When Is It Time To Revitalise Your Brand?
Branding is an exercise in storytelling, and the evolution of brand identities from their early experimental beginnings through to a wholly realised, established and consistent style is a reflection of a business evolving from its roots to a recognised symbol of the industry.
This is what makes revitalisation, renewal and rebranding efforts such a fascinating challenge for brand agencies, as it is about choosing how much of that old story a company wants to keep whilst establishing an identity closer to the vision and values the company holds most dear today.
Part of the challenge is knowing what to change but the other part is choosing the right time to forge a new path, and here are some reasons with notable examples of companies taking a chance to form a new brand identity.
Writing A New Chapter
Large companies often have eventful histories filled with periods of significant change, and often a new era coincides with a brand look that reflects a modified or completely new approach.
The best example of this in action is Apple’s subtle but iconic shift from its brilliant rainbow apple logo to a monochromatic version of the same outline.
Not only is it perhaps one of the most perfect brand logos ever made, but reflects Apple’s fundamental change towards a minimalist approach to hardware design, keeping everything simple and becoming one of the biggest companies in the world in the process.
Conversely, the rebranding of Twitter to X was seemingly devised on a whim, was largely detested by users and has caused a company bought for 44bn to lose over three-quarters of its value in a year.
Fitting In A Changing World
One of the most common reasons for a brand renewal is to reflect a changed market. Established companies feel like they have reached a peak of a ceiling and to grow further must change and evolve with the times.
This can be a difficult and complex decision to make and should be done with care, for the right reasons and with the right methodology in mind.
Whilst roundly mocked on principle BP’s adoption of the Helios logo and a stated claim to go “beyond petroleum” might have worked had the company practised what it preached.
Contrasting this, when The Royal Mail realised it had a lot of services that went beyond postmen delivering letters every day, it wanted to create a unified brand identity for what became known as the Royal Mail Group.

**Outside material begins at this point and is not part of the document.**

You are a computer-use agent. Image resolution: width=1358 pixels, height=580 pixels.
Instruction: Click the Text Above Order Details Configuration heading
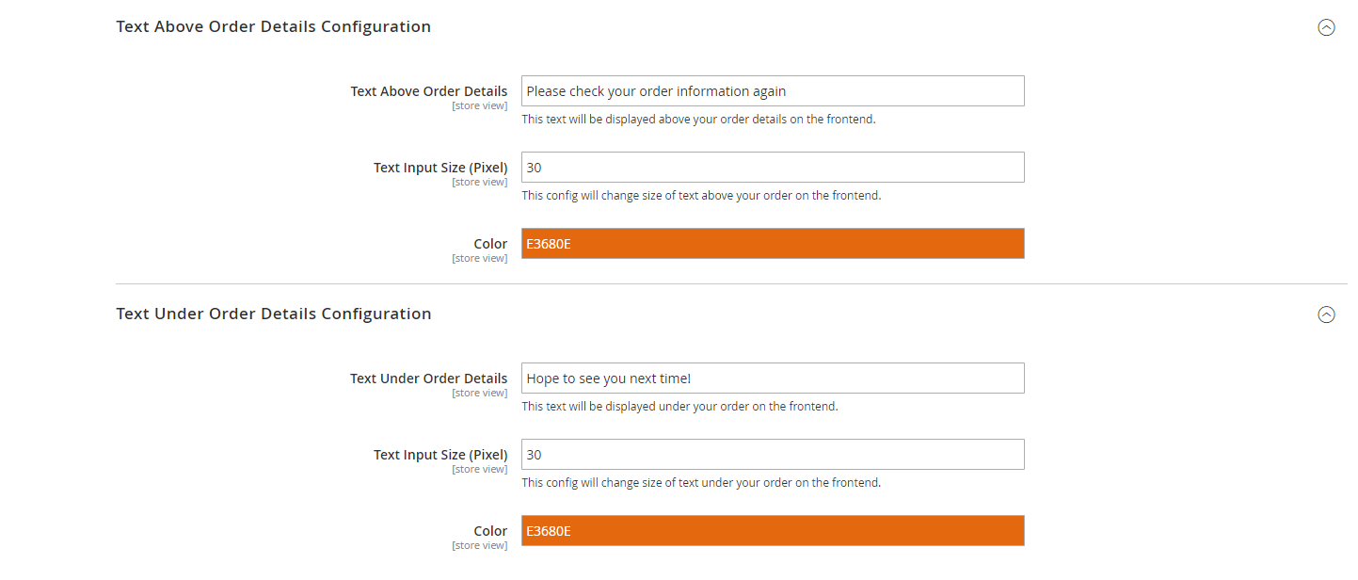tap(273, 26)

Unfortunately, they went with the baffling identity of Consignia, a name that confused practically everyone except the consultancy company that developed the brand, and after years of mockery was replaced in 2002.
By far the worst example of this was with the company RadioShack, which in 2009 rebranded as simply “The Shack” to try and appeal to a younger audience and emphasise its change in focus from electronics components to mobile phone products.
Unfortunately, not only was it largely mocked, it was seen as a move designed to alienate its core customer base of electronics enthusiasts and tinkerers, one that would contribute to its bankruptcy in 2015.